Les explications de Lièvremont

Les explications de Lièvremont
Marc Lièvremont a décidé, comme ce fut le cas lors de la Coupe du monde 2007, de reconduire l'intégralité des vainqueurs du quart de finale pour disputer la demie, face aux Gallois samedi à l'Eden Park d'Auckland (10h, heure française). Le sélectionneur s'explique sur ses choix.

Les leviers à actionner cette semaine


"Nous sommes latins, il y a toujours le risque d'une démobilisation. Les Anglo-Saxons sont plus pragmatiques que nous. Le risque, c'est de tomber dans une sorte d'auto-satisfaction. Depuis trois ans, nous avons battu le pays de Galles trois fois. Mais partir de ce constat, c'est déjà commencer un peu à perdre... .Le fait de jouer une demi-finale et de pouvoir se qualifier pour une finale devrait suffire à la motivation des joueurs. Je suis satisfait de leur comportement ces deux derniers jours. Il n'y a jamais eu d'euphorie extrême, ils se sont immédiatement remoblilisés. Il serait difficile, après une qualification en demi-finale, de placer la semaine sous le signe du conflit. On ne va pas en inventer là où il n'y en a pas. Nous voulons absolument éviter de tomber dans l'excès de confiance. Pour cela, nous allons juste essayer de continuer à responsabiliser les joueurs, à être extrêmement exigeants au quotidien. En espérant que cela soit suffisant..."


Les blessés


"J'ai mis neuf remplaçants sur le banc par précaution et une décision sera prise jeudi ou vendredi. Je ne suis pas inquiet par rapport aux petits bobos parce que la seule réelle incertitude concerne Dimitri Yachvili. Même s'il sera ménagé jusqu'à jeudi au moins, il jouera. Je pense aussi que Julien Bonnaire et Imanol Harinordoquy joueront. J'ai mis un autre troisième ligne (Ouedraogo, ndlr) sur le banc par précaution encore une fois. Il y avait une histoire de stratégie aussi. La présence comme remplaçant d'un troisième ligne de rupture est une option à envisager compte tenu du jeu gallois."

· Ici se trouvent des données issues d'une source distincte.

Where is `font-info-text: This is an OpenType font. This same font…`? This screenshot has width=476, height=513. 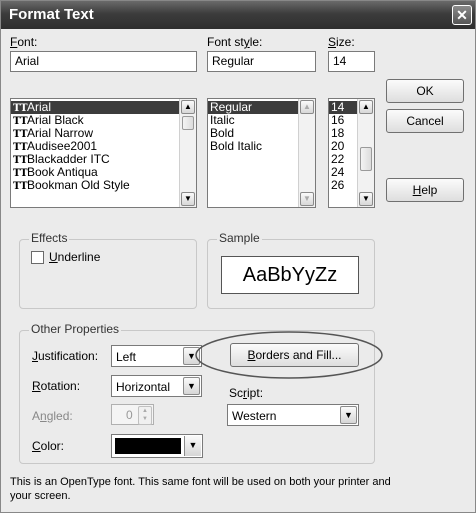 font-info-text: This is an OpenType font. This same font… is located at coordinates (200, 489).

La même erreur qu'en 2007 ?


"Il y a des comparatifs entre les deux rencontres. Mais il faut se souvenir que la France avait livré un match particulièrement dingue en 2007 pour battre les All Blacks. Certains joueurs avaient été sérieusement secoués, à l'image de Serge Betsen, et le groupe n'avait pas suffisamment récupéré. Pour en avoir parlé avec pas mal d'anciens, il y avait eu, au-delà de la fatigue physique, une démobilisation et un excès de confiance au moment d'aborder la rencontre face à des Anglais qui n'avaient pas brillé en phase de poule. Nous, nous avons beaucoup fait tourner notre effectif lors des matchs de poule et l'intensité n'a jamais été très élevée. J'ai toujours trouvé mes joueurs très frais, mis à part quelques contusions. Et puis, il n'est jamais évident de modifier en profondeur un XV qui n'a pas démérité lors du match précédent. Même si l'affectif compte énormément, je n'aurais pas hésité si j'avais pensé qu'il fallait modifier mon équipe par rapport aux caractéristiques galloises. Comme je n'hésiterai pas à changer le banc, même si les joueurs entrés en jeu nous ont donné satisfaction."


Pas de favori


"Si on regarde la Coupe du monde 2007, on s'aperçoit que ni l'Afrique du Sud, ni l'Angleterre n'avaient été très impressionnantes l'année précédente. Là, l'Australie vient de sortir les Springboks après un match extraordinaire de courage. Les All Blacks sont, il est vrai, victimes de pas mal de pépins et la blessure de Carter est importante, mais ils seront peut-être plus performants dans l'adversité. Ceci étant dit, il faut surtout se focaliser sur notre rugby, sur notre match, en essayant de ne pas brûler les étapes. Nous ne devons pas penser que ce match sera facilement à notre portée."